Electrochemical NanoScience Group
‹— Research topics

Electrochemical double layer

The interface between the electrode and the electrolyte is the “heart” of electrochemistry. It is the place where charge transfer takes place, where gradients in electrical and chemical potentials constitute the driving force for electrochemical reactions. How does this interface look like? The classical approach describes the electric double layer (EDL) of a metal electrolyte interface by a plate condenser of molecular dimensions. One plate is the metal surface with its excess charge, the other is formed by the solvated ions at closest approach. The solvated ions that form the outer Helmholtz plane (OHP) and that are held in position by purely electrostatic forces are termed “nonspecifically adsorbed”. These are mainly solvated cations. Most anions however give away part of that solvation shell when entering the double layer to form a chemical bond with the electrode surface. These ions are termed “specifically adsorbed” and their centers form the inner Helmholtz plane (IHP). In addition, the electrolyte may also contain specifically or non-specifically adsorbed organic molecules as well as redox-active species.

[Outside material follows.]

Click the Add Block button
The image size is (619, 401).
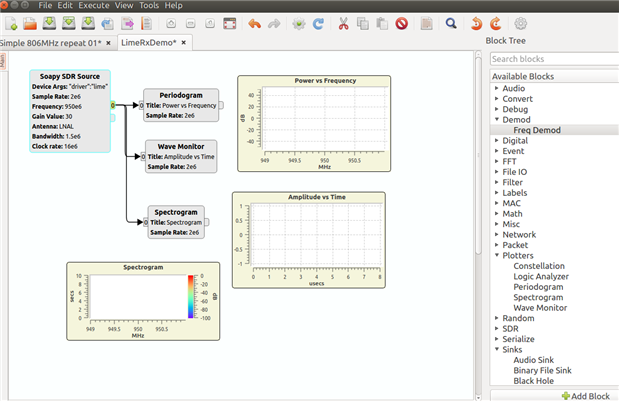point(588,395)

A characteristic feature of metal/aqueous electrolyte interfaces is their remarkably high capacity, which ranges between 20 and 50 μF·cm-2. By applying a potential drop across the electrochemical interface of up to 1 V (which for noble metal electrodes is indeed possible) high surface charges of up to about 10–50 μC·cm-2 can be achieved (corresponding to a charge of about 0.1–0.2 electrons per surface atom), and extremely high electric fields of about 3·107 Vcm-1 can be obtained, assuming a “plate distance” of 0.3 nm. These properties make the electrochemical double layer (EDL) unique, and it is important to understand them. The combination of macroscopic measurements of current vs. potential characteristics with the power of structure-sensitive in situ techniques, such as scanning probe microscopy (SPM) and surface X-ray scattering provide opportunities to explore, at least step by step, how an interfacial system and its functional behaviour evolve from the macroscopic through the microscopic to the molecular/atomic level.